Datos de entrada
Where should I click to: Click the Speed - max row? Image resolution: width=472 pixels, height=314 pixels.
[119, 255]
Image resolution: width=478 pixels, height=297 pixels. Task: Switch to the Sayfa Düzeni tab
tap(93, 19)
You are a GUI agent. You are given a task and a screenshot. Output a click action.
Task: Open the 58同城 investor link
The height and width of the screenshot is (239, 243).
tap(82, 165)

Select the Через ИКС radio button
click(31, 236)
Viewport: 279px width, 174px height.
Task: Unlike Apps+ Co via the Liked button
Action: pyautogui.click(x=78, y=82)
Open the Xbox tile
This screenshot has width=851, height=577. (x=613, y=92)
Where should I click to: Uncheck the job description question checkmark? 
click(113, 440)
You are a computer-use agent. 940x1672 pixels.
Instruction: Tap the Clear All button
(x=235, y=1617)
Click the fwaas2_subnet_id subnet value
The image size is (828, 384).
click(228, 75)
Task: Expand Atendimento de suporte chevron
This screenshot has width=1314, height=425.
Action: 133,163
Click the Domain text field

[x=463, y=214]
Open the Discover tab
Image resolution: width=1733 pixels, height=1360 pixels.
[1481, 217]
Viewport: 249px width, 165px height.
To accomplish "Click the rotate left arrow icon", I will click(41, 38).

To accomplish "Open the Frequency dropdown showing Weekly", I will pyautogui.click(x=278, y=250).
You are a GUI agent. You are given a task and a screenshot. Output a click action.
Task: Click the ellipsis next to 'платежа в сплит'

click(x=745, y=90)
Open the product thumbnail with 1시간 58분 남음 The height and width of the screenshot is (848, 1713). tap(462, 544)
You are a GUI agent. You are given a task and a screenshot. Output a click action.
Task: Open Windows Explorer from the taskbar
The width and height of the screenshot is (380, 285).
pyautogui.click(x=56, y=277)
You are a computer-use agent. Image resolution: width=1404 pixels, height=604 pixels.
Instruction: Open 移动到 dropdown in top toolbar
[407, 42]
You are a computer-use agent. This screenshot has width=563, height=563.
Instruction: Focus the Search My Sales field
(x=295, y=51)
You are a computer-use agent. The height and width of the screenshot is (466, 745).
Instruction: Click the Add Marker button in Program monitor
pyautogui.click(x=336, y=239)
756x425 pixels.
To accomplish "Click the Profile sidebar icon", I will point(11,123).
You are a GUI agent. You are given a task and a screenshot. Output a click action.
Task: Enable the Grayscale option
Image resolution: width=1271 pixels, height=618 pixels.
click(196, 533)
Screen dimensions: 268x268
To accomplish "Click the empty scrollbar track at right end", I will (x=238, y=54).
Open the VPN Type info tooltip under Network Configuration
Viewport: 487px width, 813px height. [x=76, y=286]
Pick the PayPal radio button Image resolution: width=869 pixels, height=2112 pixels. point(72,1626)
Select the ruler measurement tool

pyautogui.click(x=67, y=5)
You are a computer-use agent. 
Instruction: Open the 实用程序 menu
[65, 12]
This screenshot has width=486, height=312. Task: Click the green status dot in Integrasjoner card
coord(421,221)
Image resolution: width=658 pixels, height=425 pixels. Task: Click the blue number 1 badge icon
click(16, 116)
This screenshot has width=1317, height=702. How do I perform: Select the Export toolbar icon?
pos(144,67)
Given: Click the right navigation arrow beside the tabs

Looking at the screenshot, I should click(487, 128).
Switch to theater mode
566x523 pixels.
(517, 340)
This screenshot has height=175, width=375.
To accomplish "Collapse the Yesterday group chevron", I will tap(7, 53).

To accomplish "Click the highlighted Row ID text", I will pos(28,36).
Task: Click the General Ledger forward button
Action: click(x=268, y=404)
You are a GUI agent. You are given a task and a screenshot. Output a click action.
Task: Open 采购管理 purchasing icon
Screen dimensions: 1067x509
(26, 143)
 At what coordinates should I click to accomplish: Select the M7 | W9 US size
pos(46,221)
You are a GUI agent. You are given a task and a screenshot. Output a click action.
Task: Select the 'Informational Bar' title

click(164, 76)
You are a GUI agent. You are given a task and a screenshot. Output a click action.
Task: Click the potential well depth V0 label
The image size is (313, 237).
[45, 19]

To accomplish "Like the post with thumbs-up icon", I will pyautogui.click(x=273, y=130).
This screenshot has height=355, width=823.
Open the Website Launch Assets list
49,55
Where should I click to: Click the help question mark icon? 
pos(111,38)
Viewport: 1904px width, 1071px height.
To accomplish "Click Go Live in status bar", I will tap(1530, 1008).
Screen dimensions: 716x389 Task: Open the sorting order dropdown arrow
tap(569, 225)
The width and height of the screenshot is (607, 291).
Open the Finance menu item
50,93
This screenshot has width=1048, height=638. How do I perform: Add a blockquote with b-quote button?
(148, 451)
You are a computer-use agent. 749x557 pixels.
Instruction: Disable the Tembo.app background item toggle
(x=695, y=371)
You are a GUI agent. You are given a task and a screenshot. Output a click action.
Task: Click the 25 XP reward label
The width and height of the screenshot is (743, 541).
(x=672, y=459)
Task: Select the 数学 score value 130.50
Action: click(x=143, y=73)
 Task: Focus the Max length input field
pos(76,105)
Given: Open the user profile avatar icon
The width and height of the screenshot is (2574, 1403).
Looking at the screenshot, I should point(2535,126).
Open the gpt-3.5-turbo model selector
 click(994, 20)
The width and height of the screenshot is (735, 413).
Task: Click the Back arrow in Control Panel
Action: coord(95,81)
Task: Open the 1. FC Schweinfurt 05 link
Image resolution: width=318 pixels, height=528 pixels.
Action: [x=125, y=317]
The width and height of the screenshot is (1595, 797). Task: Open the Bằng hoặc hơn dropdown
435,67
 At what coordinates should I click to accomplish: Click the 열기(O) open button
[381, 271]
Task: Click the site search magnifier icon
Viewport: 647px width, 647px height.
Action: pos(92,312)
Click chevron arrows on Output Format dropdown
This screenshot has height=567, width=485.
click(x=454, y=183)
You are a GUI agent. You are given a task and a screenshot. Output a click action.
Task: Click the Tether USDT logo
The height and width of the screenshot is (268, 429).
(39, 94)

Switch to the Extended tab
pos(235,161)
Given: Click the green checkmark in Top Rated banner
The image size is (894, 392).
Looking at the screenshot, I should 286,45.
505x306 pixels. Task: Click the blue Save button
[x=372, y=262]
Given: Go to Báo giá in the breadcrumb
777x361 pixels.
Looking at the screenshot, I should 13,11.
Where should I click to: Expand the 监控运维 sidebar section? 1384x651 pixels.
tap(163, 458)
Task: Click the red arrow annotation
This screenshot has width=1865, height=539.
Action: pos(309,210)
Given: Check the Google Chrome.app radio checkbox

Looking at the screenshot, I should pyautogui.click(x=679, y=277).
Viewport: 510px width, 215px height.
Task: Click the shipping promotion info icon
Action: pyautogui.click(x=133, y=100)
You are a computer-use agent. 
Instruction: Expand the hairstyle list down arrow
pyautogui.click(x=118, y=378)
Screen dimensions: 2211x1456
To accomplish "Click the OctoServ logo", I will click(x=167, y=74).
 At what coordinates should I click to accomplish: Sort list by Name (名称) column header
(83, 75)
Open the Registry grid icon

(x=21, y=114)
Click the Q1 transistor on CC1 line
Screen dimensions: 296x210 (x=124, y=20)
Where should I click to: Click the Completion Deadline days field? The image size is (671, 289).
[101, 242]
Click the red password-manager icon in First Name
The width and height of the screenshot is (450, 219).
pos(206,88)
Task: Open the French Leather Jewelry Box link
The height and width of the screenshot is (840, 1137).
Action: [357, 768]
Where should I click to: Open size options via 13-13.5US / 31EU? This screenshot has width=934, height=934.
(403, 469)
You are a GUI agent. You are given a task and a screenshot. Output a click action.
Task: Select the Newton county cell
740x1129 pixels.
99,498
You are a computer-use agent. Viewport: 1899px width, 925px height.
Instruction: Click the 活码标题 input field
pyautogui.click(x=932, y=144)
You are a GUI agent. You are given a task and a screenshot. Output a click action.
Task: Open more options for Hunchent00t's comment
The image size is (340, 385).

Instrucciones de la tarea
Reescribe como CSV de dos columnas, "texto" y "respuesta", los registros que van desde su comienzo hasta la línea que contiene "tap(93, 19)", ambas incluidas, con una fila por cada texto y su respuesta. Pon cada valor en un solo campo entre comillas y reemplaza los saltos de línea por espacios.

Resultado del ejercicio
texto,respuesta
"Where should I click to: Click the Speed - max row? Image resolution: width=472 pixels, height=314 pixels.","[119, 255]"
"Image resolution: width=478 pixels, height=297 pixels. Task: Switch to the Sayfa Düzeni tab","tap(93, 19)"